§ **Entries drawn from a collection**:
#####

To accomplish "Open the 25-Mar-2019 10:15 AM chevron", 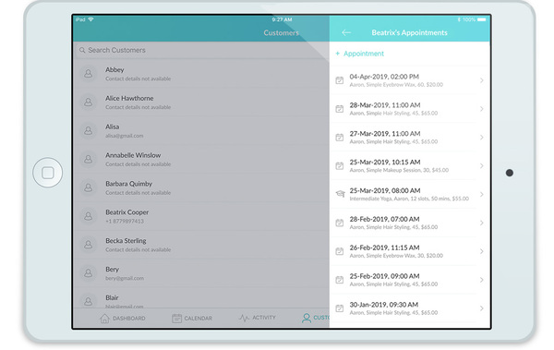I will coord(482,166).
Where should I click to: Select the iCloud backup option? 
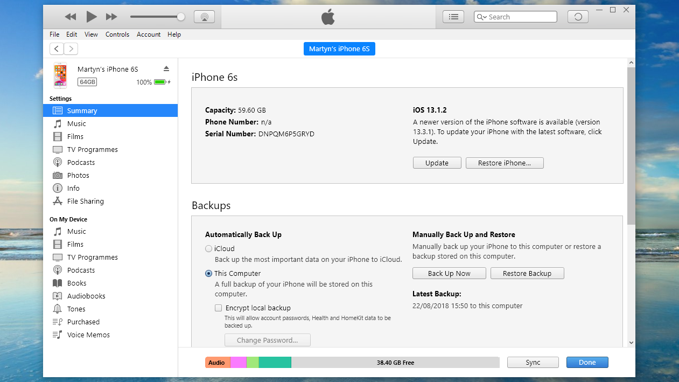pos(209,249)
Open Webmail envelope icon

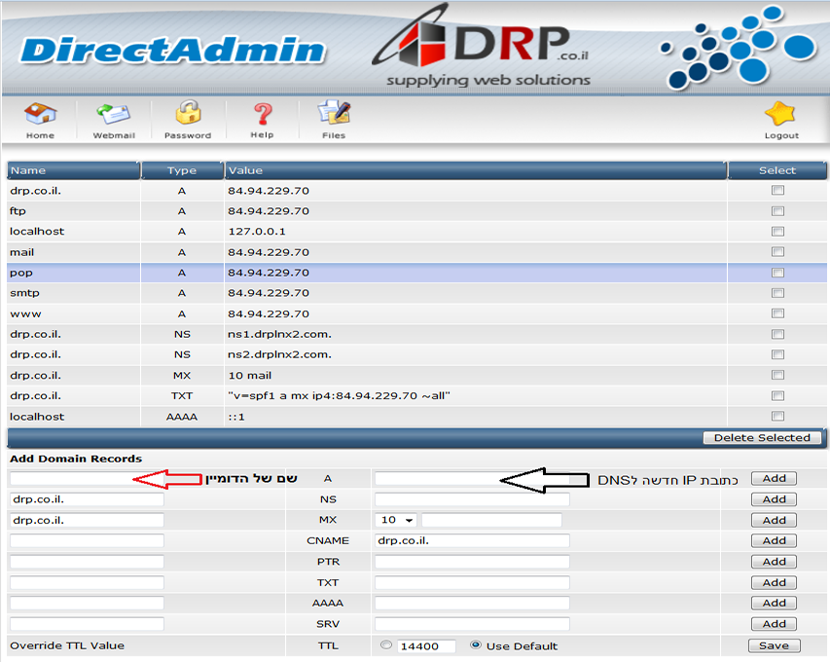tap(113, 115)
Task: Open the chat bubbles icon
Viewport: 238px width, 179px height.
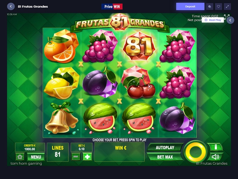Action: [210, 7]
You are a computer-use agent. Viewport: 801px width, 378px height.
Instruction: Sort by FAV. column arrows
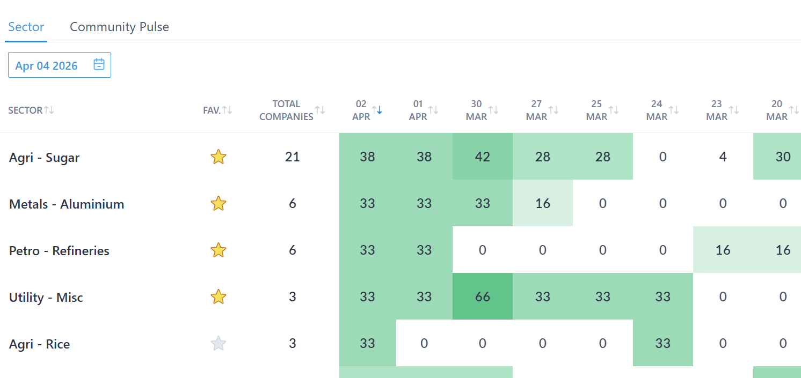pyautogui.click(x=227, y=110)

#####

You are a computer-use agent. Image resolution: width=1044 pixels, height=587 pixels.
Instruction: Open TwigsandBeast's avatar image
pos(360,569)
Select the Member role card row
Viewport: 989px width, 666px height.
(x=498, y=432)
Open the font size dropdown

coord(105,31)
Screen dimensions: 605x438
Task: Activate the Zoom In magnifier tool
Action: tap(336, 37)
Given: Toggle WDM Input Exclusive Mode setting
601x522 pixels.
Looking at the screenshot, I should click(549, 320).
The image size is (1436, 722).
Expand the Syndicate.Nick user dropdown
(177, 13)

#####

§ **What is being asked**: Render the data as a JSON list of strings, one string per line and blank lines omitted, beginning at the line that contains "You are a computer-use agent. Viewport: 801px" and ending after the line that contains "pyautogui.click(x=227, y=110)". Exclude the pictures from the answer.

§ **Output for this exercise**:
[
  "You are a computer-use agent. Viewport: 801px width, 378px height.",
  "Instruction: Sort by FAV. column arrows",
  "pyautogui.click(x=227, y=110)"
]